After about two hours the shaking, the trembling, and the sick stomach all faded away. Gradually the stinging sensation in my heart started to broaden into a wide ache and then the ache dissolved into a feeling of wider peace. The whole area of my chest was physically vibrating again. My cells were dancing at last. Exhausted; I fell asleep at around four in the morning.

Six hours later, at ten in the morning, I awoke to a somewhat uncomfortably warm tent. There were a few flies buzzing around the roof so I decided to get up and let them out. Something about the morning was incredibly bright. It was as if all the colors had become more saturated. I still felt an immense peace within me as when I’d fallen asleep at four a.m.

I followed the flies out of the tent and was struck immediately by the beauty of the day. I walked out into the lawn and then spontaneously extended my arms and opened my palms up to the sky. My heart felt like an open reflective dish receiving an all-encompassing love from a great source. Then, in a flash, I witnessed an overwhelming Presence bowing down before me. I didn’t see it with my eyes or even with my imagination. It just informed me somehow.

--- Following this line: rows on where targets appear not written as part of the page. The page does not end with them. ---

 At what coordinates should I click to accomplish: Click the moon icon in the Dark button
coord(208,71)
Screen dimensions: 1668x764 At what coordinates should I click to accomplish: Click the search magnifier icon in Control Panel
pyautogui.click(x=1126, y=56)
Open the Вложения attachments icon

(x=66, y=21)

The Presence dwarfed everything: The sun, the solar system, the galaxies, everything; and it was absolutely surrendered to me. The presence then became a tremendous outpouring that was flowing, thundering, into me with great force. The flow was like a Niagara Falls of devotion, but infinitely more vast. In this great outpouring I saw the Presence was devoted to each person in exactly the same way. I was so loved, so held, so precious, so cared for, so incredibly special; but, at the same time I was cared for no more or less than everyone else. In this shared adoration I saw myself connected first to everyone and then to everything. This amazing outpouring had an organization to it that presented as an ultimate intelligence - because it included everything. It was absolute. Everything and everyone was within it, organized by it, held by it, known by it, and actually made of it. No thing and no one could possibly be left out.

The immensity, intelligence, and magnificent devotion of this ever-flowing Source inspired a sense of awe which was quickly followed by a pure ecstasy I had never fathomed was possible. At the same time it was completely obvious that such an amazing joy was the most natural condition of my being. Suddenly I was exactly where I belonged. As I stood in this tremendous outpouring I became the outpouring itself.

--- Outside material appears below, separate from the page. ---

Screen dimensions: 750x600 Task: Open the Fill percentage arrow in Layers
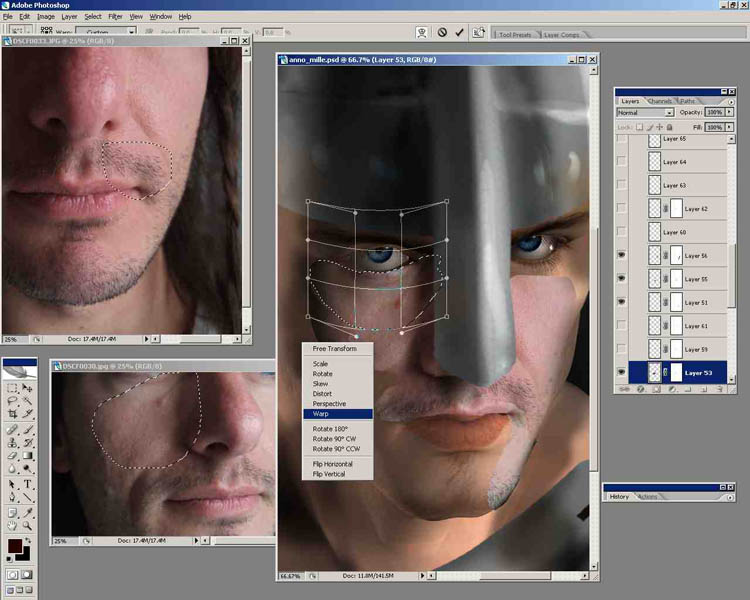click(729, 128)
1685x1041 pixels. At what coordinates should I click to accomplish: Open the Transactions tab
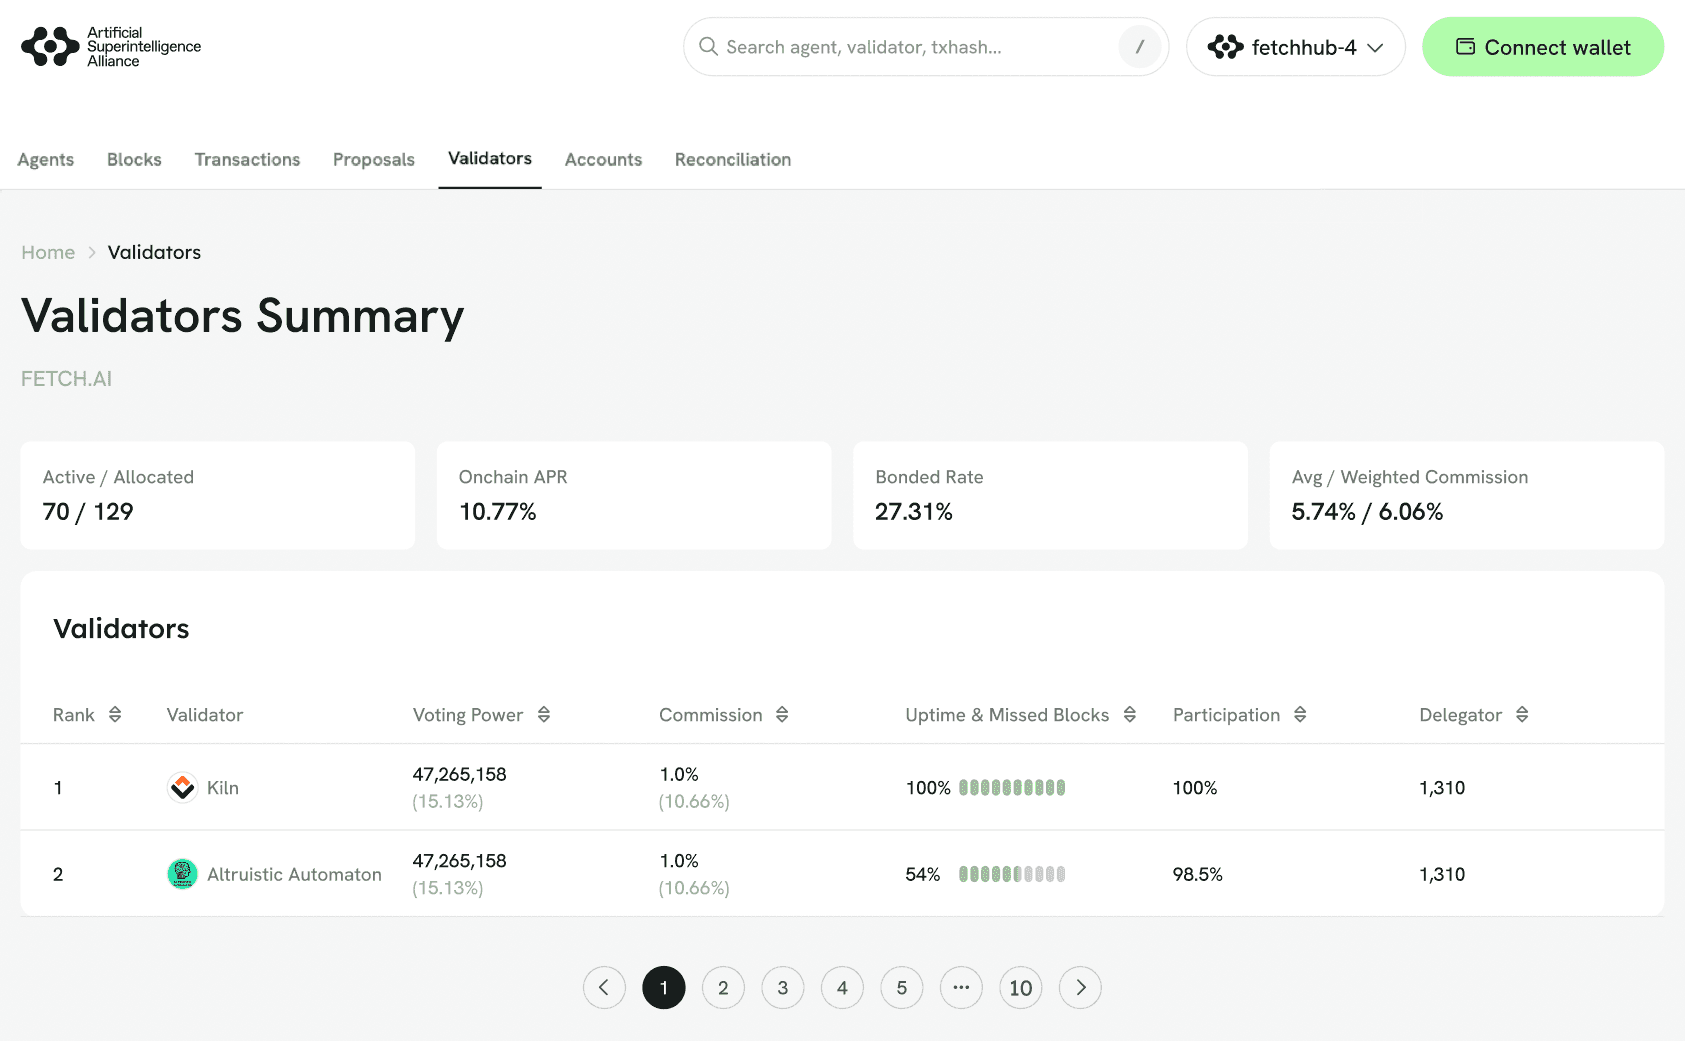247,160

My whole being erupted with joy. A huge “Yes!” exploded from within. An endless song of praise sang through every cell of my body, bursting from me toward everyone and everything. In turn, my surroundings exclaimed back to me. The simplest things; our tent, the twigs on the ground, the blades of grass in our yard, the gravel in our driveway, as well as the trees and the sky above became the very same song as myself.

A thought of reverence struck me, “There is no way to be more devoted to this Presence than it is to me. There is no greater love. It’s matchless. The only thing to do is let myself be overwhelmed by it, then my true nature is revealed as its grace. I could never deserve this miracle, but I don’t have to. This ecstatic state of being is the simple mind-bending truth of existence.” Everything else is ultimately illusion.